Wouldn’t it be interesting, if like picking stocks that were certain to grow in value, business writers predicted a leader’s success instead of chronicling it? Did anyone predict the success of Jeff Bezos (Amazon) AG Lafley (Procter & Gamble), Steve Jobs (Apple), Howard Schultz (Starbucks), Herb Kelleher (Southwest Airlines) or Doug Conant (Campbell Soup)?
When Mulally (formerly of Boeing) took the reins in 2006 Ford was losing $12.7 billion with the great recession just around the corner. Here’s a clue that is a predictor of his success from an exchange with an “old salt” (my words) in one of his first management meetings.
Old Salt: “How are you going to tackle something as complex and unfamiliar as the auto business when we’re in such tough financial shape?”
Mulally: “An automobile has about 10,000 moving parts, right? An airplane has 2 million, and it has to stay up in the air”.
Guess what happens within 24 hours of this exchange? It passes person-to-person throughout the entire global proud-but-failing enterprise. On my scorecard, here’s what those 22 Mullally words told 110,000 employees (US) about his values and beliefs:
- value: personal directness best, accountability
- value: listening (not demeaning contradictory ideas)
- value: communication of vision “our business is mobility … flying, driving, all the same “
- belief: complexity can be managed
In retrospect Mulally gets credit for simplifying their business from 97 to 20 products. He also gets high marks for innovation (My Ford onboard entertainment panel technology) and collaboration (One Ford ).
The One Ford idea is my favorite. It’s Ford’s TRUE North and his purpose in creating a singular vision is congruent with our Heart Matters expression: culture represents an organization’s compass … and the leader’s heart is a reflection of TRUE North.
Forbes magazine contributor Sarah Miller Caldicott describes a secret of the One Ford core ideology: “One Ford integrated all the components that are necessary in any major enterprise – wide innovation effort. This type of integration is sometimes called a sponsor spine. It depends not only on visionary thinking in new products, but the ability of an entire enterprise to propel new thinking from team to team, function to function, and partner to partner”

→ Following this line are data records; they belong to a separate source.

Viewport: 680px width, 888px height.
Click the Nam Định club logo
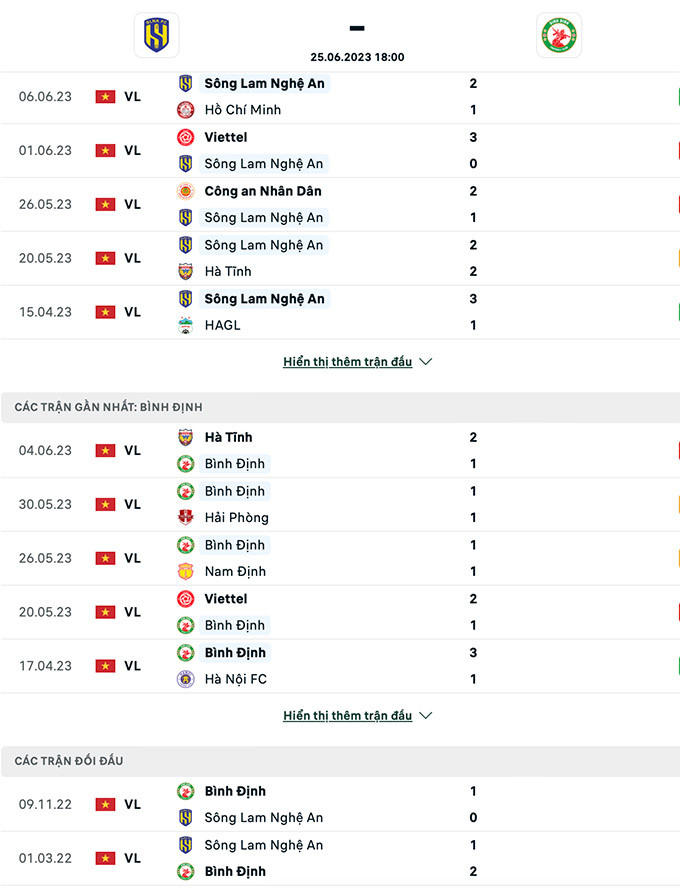tap(185, 571)
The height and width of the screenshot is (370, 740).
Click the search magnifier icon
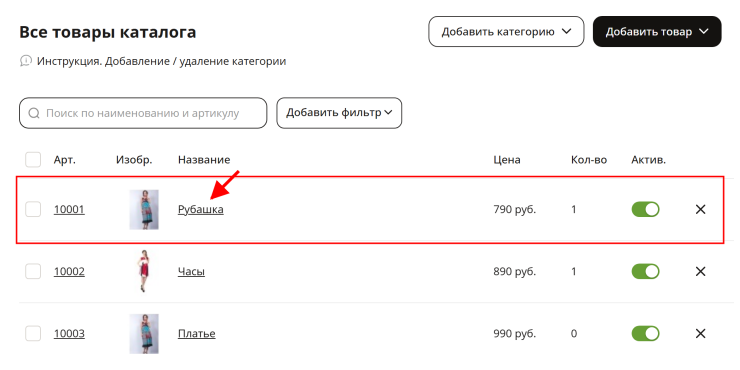[x=34, y=113]
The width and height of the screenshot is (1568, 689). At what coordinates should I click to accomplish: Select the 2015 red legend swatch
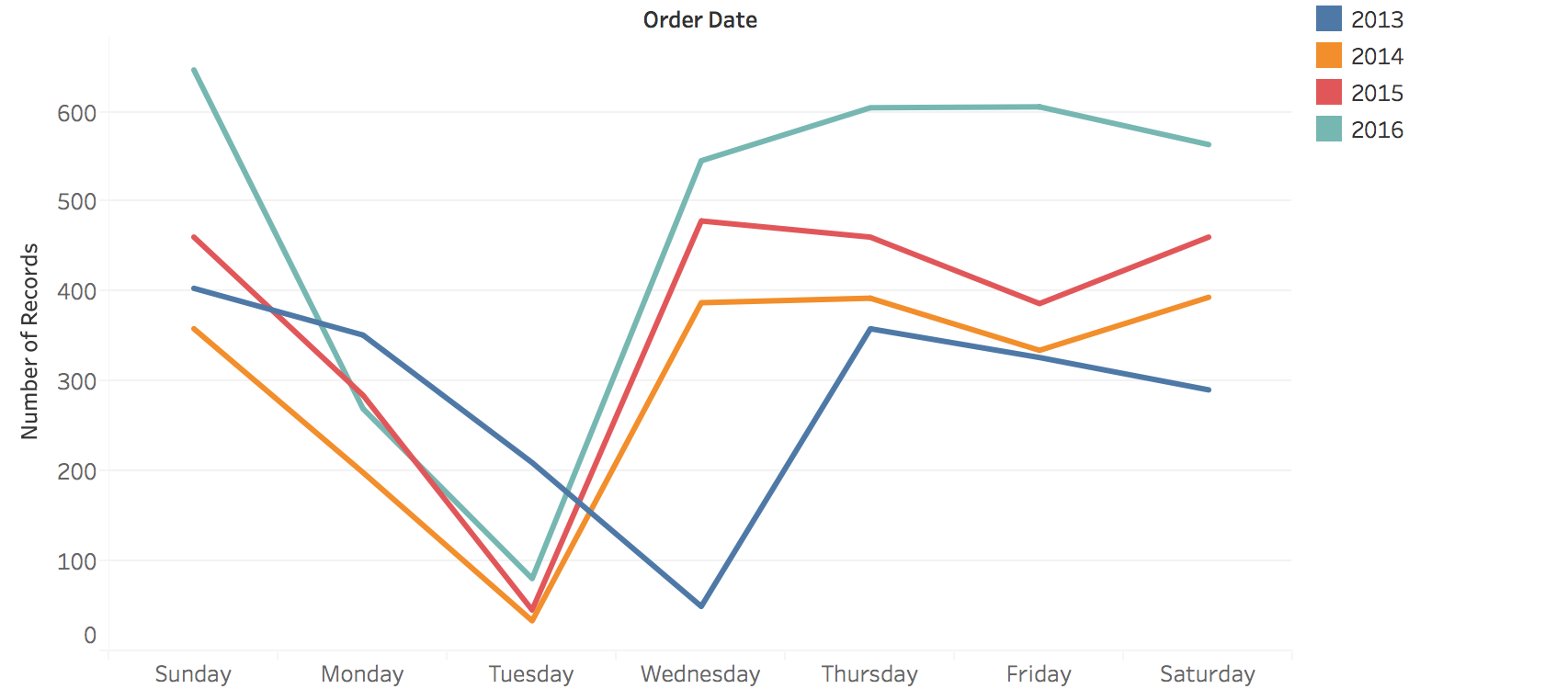click(1328, 93)
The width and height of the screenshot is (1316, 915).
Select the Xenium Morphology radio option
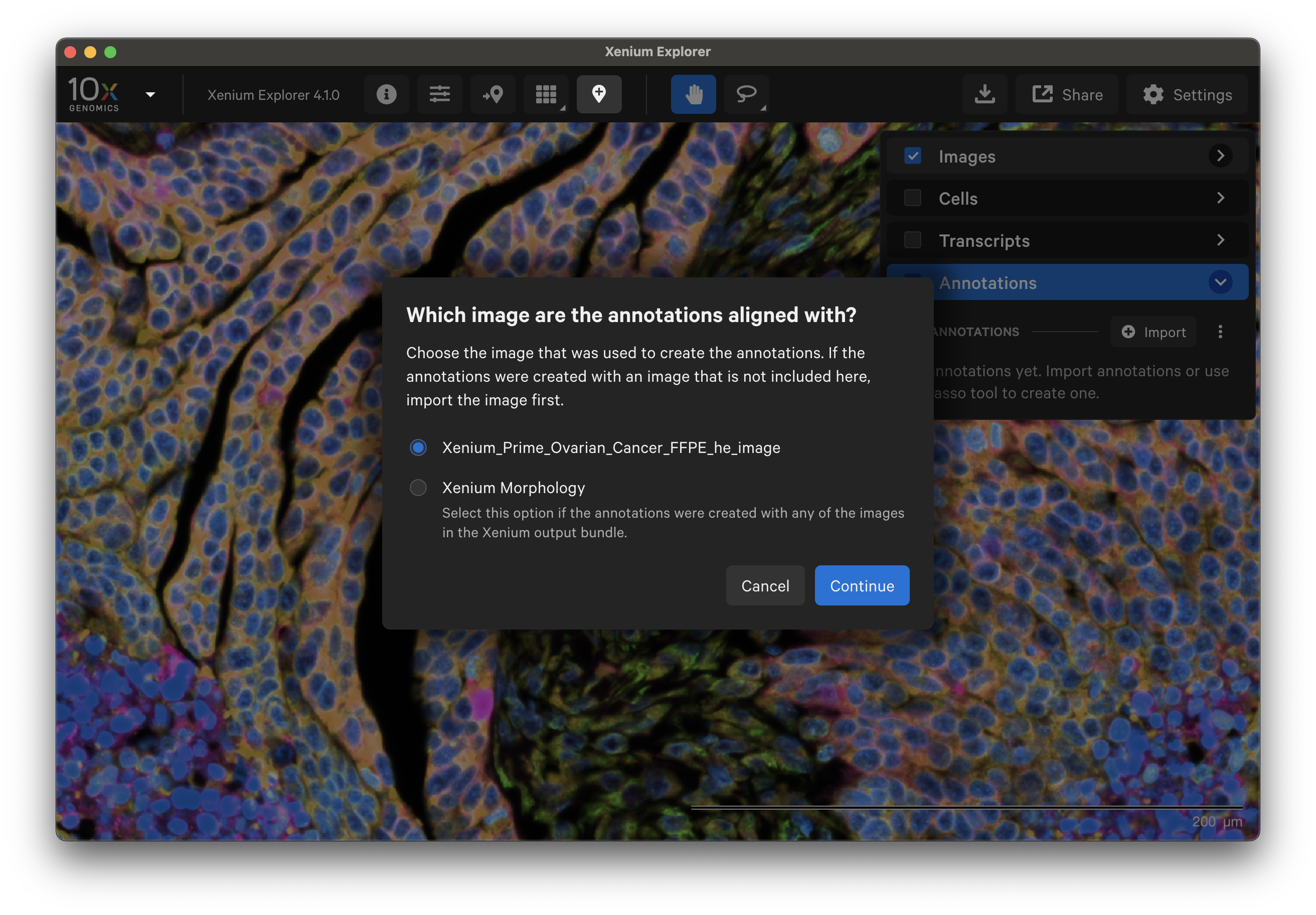click(x=418, y=488)
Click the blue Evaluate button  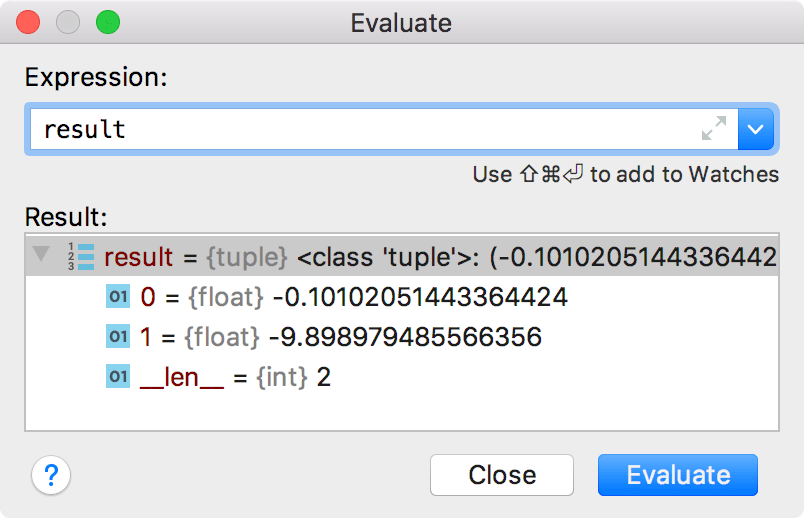pos(678,475)
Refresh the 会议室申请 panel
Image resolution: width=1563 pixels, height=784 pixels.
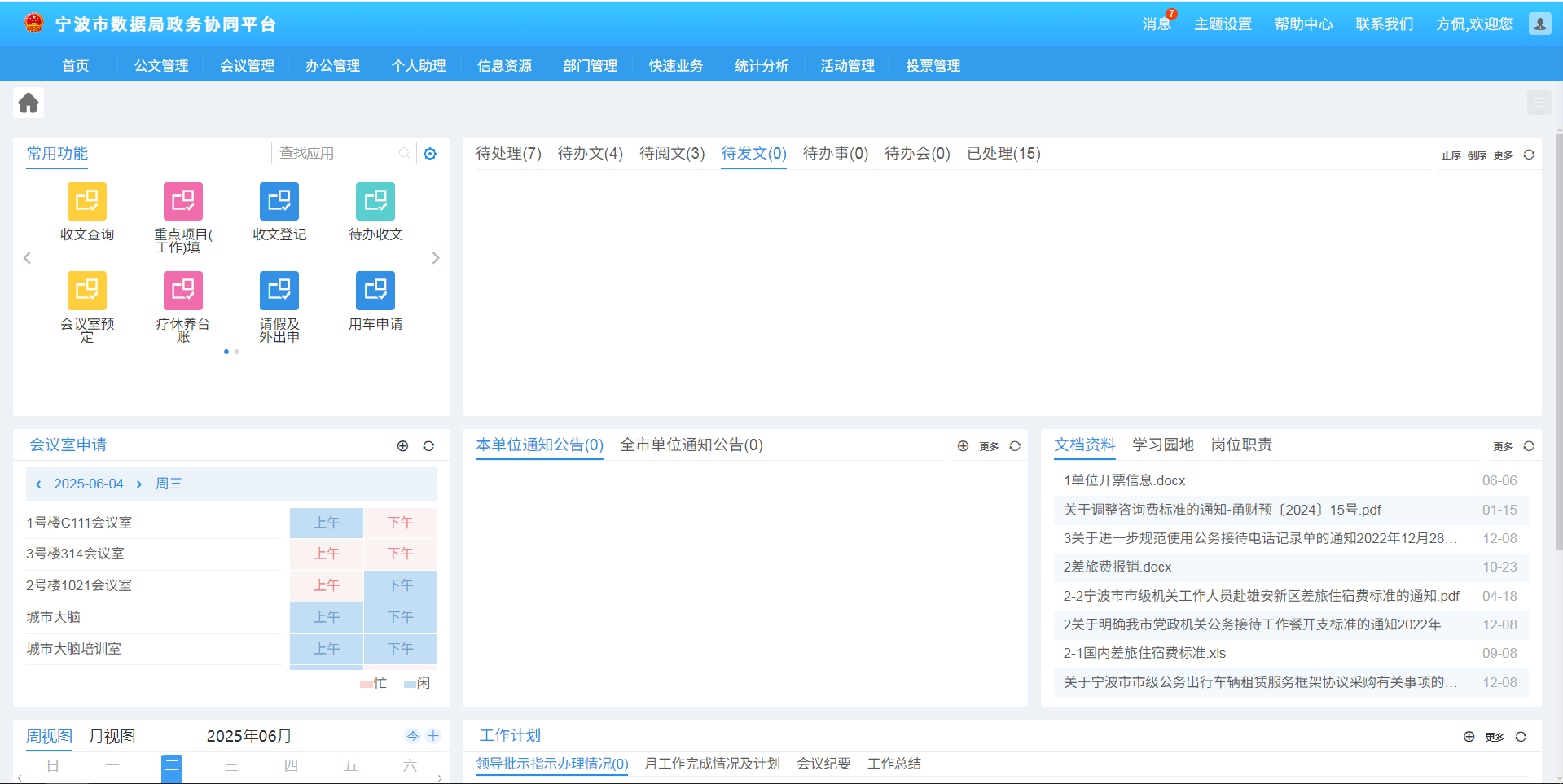tap(428, 446)
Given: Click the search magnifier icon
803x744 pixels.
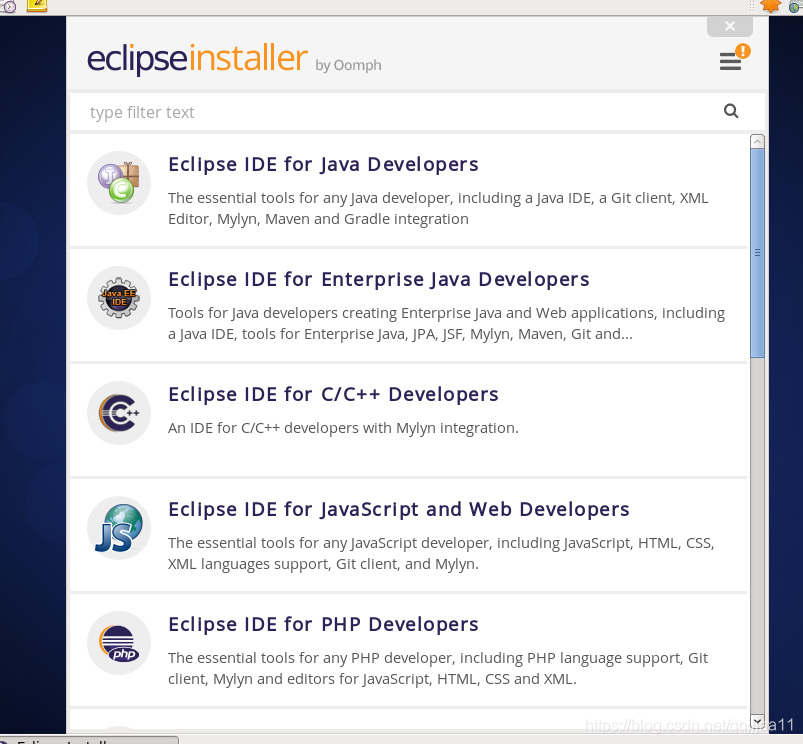Looking at the screenshot, I should (731, 110).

The bottom line: for Mulally, One Ford meant One Team. Here’s what he said in a 2013 interview with McKinsey: “At the heart of our culture is the One Ford plan, which is essentially our vision for the organization and its mission. At the heart of the One Ford plan is the phrase One Team. Those are more than just words. We really expect our colleagues to model certain behaviors. People here really are committed to the enterprise and each other and working for more than themselves”.
Couldn’t resist … heart matters … and Mulally was successful in forging a culture by leading from the heart … the inspiration came from his intentionally permitting ownership in a meaningful enterprise he passionately and lovingly embraced as One Ford.